Lender specializes in wildlife photos working for Living On Earth.

Lender, mapped the ice cap, which is about 110,000 years old with his lens. He told me the experience was amazing.

“We crossed from Greenland out through Davis, straight across the Hudson Straight, and we then simply couldn’t get in. Most of the places we wanted to go to, there was so much ice that had broken away so quickly. A couple boats tried, they got stuck. When I left they were waiting for ice breakers,” said Lender. “It’s occasionally loud, it’s the shearing off, it’s a crack, the concussion of this huge piece of ice hitting water. When you’re at a glacial front and that must cause a huge ripple in the water, you don’t want to get too close.”
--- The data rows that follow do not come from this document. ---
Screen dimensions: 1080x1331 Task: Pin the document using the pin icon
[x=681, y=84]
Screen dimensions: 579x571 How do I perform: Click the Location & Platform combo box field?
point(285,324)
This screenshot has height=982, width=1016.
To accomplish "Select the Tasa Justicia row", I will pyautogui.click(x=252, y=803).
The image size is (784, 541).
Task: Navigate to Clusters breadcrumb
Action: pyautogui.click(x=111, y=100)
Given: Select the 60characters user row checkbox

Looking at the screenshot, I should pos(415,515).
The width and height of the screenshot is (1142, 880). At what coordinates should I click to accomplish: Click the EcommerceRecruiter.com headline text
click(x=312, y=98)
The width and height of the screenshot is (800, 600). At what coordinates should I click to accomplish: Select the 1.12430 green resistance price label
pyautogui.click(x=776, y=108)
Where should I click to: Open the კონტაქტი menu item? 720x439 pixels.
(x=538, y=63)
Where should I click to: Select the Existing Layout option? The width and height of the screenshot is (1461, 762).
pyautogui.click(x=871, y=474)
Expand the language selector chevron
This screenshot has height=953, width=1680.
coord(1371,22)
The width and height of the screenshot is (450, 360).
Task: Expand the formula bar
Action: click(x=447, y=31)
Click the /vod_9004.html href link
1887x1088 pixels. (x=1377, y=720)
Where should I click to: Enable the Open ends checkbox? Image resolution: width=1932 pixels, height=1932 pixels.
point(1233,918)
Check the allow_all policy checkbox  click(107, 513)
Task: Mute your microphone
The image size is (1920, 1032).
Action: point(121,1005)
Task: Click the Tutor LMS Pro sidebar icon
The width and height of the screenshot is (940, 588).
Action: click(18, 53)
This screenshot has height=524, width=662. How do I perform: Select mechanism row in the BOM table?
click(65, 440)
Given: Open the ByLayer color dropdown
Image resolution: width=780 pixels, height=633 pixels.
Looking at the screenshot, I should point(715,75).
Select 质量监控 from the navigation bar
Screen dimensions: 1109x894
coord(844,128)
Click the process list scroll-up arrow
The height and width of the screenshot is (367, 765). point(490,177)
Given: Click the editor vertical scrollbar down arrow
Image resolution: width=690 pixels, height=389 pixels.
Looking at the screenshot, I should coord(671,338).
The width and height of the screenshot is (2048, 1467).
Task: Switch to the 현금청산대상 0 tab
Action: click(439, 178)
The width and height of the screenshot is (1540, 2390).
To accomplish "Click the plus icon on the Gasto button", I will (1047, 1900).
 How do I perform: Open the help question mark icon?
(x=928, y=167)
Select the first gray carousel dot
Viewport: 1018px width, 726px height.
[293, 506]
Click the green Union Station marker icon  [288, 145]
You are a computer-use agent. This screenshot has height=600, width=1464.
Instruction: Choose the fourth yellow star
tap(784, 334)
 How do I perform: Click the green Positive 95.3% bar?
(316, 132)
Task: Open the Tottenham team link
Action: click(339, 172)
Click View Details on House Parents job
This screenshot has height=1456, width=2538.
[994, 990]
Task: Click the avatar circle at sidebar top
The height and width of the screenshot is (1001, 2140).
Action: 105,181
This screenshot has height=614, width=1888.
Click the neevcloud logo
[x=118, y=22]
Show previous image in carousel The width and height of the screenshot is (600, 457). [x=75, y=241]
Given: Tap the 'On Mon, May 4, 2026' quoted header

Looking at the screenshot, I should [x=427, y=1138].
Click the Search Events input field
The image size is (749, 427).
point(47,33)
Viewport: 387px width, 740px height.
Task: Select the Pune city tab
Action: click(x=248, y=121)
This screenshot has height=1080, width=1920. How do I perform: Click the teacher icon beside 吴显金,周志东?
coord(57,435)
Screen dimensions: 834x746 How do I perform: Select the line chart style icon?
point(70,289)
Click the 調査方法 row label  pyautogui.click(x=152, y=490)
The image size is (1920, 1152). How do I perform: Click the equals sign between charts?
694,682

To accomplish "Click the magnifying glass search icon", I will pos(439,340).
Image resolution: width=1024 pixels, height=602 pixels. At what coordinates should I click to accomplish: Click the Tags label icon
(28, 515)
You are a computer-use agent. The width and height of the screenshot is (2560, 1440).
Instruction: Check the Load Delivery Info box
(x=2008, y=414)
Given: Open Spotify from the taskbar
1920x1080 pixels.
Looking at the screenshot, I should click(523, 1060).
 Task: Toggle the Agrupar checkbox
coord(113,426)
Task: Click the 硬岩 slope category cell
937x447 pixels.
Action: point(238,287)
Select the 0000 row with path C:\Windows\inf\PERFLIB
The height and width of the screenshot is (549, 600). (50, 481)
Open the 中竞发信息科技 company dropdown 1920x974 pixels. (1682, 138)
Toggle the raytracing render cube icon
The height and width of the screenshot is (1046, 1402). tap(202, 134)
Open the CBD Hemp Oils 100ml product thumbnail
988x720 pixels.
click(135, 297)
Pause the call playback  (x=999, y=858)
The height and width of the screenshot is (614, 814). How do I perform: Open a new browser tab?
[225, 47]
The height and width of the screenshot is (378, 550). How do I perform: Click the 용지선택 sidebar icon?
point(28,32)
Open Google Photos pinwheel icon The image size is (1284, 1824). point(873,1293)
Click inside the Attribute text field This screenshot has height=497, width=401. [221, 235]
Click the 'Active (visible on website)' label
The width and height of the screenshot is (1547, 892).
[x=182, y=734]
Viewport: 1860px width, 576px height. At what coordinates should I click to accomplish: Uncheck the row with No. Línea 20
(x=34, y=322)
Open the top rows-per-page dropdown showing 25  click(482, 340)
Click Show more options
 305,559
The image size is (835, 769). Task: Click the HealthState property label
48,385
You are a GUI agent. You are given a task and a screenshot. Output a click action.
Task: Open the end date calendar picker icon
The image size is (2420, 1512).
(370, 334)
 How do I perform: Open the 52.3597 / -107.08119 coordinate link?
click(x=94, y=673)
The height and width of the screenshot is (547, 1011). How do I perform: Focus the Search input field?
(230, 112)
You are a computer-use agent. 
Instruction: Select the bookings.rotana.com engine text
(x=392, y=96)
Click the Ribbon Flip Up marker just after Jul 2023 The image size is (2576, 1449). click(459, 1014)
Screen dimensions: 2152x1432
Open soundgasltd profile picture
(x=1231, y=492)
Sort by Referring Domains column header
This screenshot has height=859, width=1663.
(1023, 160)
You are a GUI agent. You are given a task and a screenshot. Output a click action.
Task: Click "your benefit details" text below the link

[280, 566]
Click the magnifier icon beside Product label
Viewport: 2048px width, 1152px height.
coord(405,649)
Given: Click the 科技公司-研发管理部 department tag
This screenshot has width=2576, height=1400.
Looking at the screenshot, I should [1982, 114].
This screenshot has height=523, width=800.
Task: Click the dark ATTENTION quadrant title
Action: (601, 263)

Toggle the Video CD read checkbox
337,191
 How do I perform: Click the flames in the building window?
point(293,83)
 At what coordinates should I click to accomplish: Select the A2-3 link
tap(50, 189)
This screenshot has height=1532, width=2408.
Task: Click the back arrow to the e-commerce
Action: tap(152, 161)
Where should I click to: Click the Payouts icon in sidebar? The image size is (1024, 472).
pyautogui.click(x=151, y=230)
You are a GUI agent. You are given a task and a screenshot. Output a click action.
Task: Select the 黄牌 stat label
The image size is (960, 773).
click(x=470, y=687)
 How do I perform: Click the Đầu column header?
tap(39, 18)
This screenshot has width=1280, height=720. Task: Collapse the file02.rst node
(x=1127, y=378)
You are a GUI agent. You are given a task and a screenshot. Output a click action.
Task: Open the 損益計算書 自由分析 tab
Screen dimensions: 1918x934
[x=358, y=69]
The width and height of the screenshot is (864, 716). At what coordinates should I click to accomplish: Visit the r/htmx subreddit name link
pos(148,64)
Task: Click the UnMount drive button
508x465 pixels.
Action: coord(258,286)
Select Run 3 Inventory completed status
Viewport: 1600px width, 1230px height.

“The sound of the sheet in places melting, it’s not the sheet that you hear. You’ll hear water rushing out from underneath, the rate of melt. But the icebergs themselves, because they are made from snowfall and are rolling down mountains and rolling off the Greenland ice sheet, which gain all snowfall ice, are compressed under their own weight. But because of the structure of a snowflake, they capture a lot of air and so that air is still trapped within the blue ice. And, as the icebergs break off and they melt underneath when they meet the warmer sea water, they release that ancient atmosphere which can be tens of thousand of years old,” said Lender.